Retype every entry precisely and keep each line whole.

[EXERCISE INPUT — start]

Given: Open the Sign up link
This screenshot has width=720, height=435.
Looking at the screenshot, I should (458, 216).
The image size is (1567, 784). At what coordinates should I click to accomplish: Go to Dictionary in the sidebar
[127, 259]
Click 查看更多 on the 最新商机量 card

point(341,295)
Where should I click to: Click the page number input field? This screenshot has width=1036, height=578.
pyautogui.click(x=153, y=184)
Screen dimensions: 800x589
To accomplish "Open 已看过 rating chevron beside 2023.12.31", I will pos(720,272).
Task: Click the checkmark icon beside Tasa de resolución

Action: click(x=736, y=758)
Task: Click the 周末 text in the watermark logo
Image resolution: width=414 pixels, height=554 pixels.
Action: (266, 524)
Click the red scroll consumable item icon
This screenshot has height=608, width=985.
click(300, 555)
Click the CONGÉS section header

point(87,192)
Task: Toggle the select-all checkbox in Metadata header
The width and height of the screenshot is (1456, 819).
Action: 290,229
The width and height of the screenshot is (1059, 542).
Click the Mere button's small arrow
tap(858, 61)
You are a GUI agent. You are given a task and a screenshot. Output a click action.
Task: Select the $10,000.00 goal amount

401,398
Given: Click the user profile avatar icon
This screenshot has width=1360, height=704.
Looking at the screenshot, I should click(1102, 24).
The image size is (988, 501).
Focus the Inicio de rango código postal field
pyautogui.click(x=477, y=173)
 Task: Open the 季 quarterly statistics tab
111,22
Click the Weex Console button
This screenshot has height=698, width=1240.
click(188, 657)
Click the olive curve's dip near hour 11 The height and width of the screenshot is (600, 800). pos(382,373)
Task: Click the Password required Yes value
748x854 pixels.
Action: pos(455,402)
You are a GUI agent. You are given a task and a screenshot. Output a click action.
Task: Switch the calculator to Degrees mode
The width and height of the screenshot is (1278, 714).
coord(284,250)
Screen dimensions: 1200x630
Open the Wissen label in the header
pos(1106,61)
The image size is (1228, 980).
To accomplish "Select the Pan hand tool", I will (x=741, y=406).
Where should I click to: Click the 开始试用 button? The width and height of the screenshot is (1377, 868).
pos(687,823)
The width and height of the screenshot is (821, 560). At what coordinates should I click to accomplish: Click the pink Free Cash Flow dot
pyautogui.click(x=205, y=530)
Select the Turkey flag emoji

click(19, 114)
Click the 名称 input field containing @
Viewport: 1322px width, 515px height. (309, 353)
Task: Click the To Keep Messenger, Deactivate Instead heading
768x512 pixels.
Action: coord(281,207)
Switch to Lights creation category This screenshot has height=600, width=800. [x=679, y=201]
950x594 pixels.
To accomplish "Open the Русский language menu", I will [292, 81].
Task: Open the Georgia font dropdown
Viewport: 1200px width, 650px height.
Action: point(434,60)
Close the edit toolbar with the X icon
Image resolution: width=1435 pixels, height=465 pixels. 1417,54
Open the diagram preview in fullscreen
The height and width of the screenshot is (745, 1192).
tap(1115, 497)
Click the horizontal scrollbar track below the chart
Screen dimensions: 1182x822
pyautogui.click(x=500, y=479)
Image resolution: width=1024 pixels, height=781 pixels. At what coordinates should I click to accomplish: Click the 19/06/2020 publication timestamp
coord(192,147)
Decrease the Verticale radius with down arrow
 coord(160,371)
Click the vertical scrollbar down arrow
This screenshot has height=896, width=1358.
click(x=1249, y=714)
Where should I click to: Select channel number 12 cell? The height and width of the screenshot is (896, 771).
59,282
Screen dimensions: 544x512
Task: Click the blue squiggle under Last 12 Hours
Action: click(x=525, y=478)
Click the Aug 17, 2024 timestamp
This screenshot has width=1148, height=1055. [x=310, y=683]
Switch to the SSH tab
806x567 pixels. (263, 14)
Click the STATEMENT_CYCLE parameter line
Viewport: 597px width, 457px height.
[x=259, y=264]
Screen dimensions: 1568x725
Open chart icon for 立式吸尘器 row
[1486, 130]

[EXERCISE INPUT — finish]

*WRITTEN ANSWER*
Given: Open the Sign up link
This screenshot has width=720, height=435.
Looking at the screenshot, I should (458, 216).
The image size is (1567, 784). At what coordinates should I click to accomplish: Go to Dictionary in the sidebar
[127, 259]
Click 查看更多 on the 最新商机量 card

point(341,295)
Where should I click to: Click the page number input field? This screenshot has width=1036, height=578.
pyautogui.click(x=153, y=184)
Screen dimensions: 800x589
To accomplish "Open 已看过 rating chevron beside 2023.12.31", I will pos(720,272).
Task: Click the checkmark icon beside Tasa de resolución

Action: click(x=736, y=758)
Task: Click the 周末 text in the watermark logo
Image resolution: width=414 pixels, height=554 pixels.
Action: (266, 524)
Click the red scroll consumable item icon
This screenshot has height=608, width=985.
click(300, 555)
Click the CONGÉS section header

point(87,192)
Task: Toggle the select-all checkbox in Metadata header
The width and height of the screenshot is (1456, 819).
Action: 290,229
The width and height of the screenshot is (1059, 542).
Click the Mere button's small arrow
tap(858, 61)
You are a GUI agent. You are given a task and a screenshot. Output a click action.
Task: Select the $10,000.00 goal amount

401,398
Given: Click the user profile avatar icon
This screenshot has width=1360, height=704.
Looking at the screenshot, I should click(1102, 24).
The image size is (988, 501).
Focus the Inicio de rango código postal field
pyautogui.click(x=477, y=173)
 Task: Open the 季 quarterly statistics tab
111,22
Click the Weex Console button
This screenshot has height=698, width=1240.
click(188, 657)
Click the olive curve's dip near hour 11 The height and width of the screenshot is (600, 800). pos(382,373)
Task: Click the Password required Yes value
748x854 pixels.
Action: pos(455,402)
You are a GUI agent. You are given a task and a screenshot. Output a click action.
Task: Switch the calculator to Degrees mode
The width and height of the screenshot is (1278, 714).
coord(284,250)
Screen dimensions: 1200x630
Open the Wissen label in the header
pos(1106,61)
The image size is (1228, 980).
To accomplish "Select the Pan hand tool", I will (x=741, y=406).
Where should I click to: Click the 开始试用 button? The width and height of the screenshot is (1377, 868).
pos(687,823)
The width and height of the screenshot is (821, 560). At what coordinates should I click to accomplish: Click the pink Free Cash Flow dot
pyautogui.click(x=205, y=530)
Select the Turkey flag emoji

click(19, 114)
Click the 名称 input field containing @
Viewport: 1322px width, 515px height. (309, 353)
Task: Click the To Keep Messenger, Deactivate Instead heading
768x512 pixels.
Action: coord(281,207)
Switch to Lights creation category This screenshot has height=600, width=800. [x=679, y=201]
950x594 pixels.
To accomplish "Open the Русский language menu", I will [292, 81].
Task: Open the Georgia font dropdown
Viewport: 1200px width, 650px height.
Action: point(434,60)
Close the edit toolbar with the X icon
Image resolution: width=1435 pixels, height=465 pixels. 1417,54
Open the diagram preview in fullscreen
The height and width of the screenshot is (745, 1192).
tap(1115, 497)
Click the horizontal scrollbar track below the chart
Screen dimensions: 1182x822
pyautogui.click(x=500, y=479)
Image resolution: width=1024 pixels, height=781 pixels. At what coordinates should I click to accomplish: Click the 19/06/2020 publication timestamp
coord(192,147)
Decrease the Verticale radius with down arrow
 coord(160,371)
Click the vertical scrollbar down arrow
This screenshot has height=896, width=1358.
click(x=1249, y=714)
Where should I click to: Select channel number 12 cell? The height and width of the screenshot is (896, 771).
59,282
Screen dimensions: 544x512
Task: Click the blue squiggle under Last 12 Hours
Action: click(x=525, y=478)
Click the Aug 17, 2024 timestamp
This screenshot has width=1148, height=1055. [x=310, y=683]
Switch to the SSH tab
806x567 pixels. (263, 14)
Click the STATEMENT_CYCLE parameter line
Viewport: 597px width, 457px height.
[x=259, y=264]
Screen dimensions: 1568x725
Open chart icon for 立式吸尘器 row
[1486, 130]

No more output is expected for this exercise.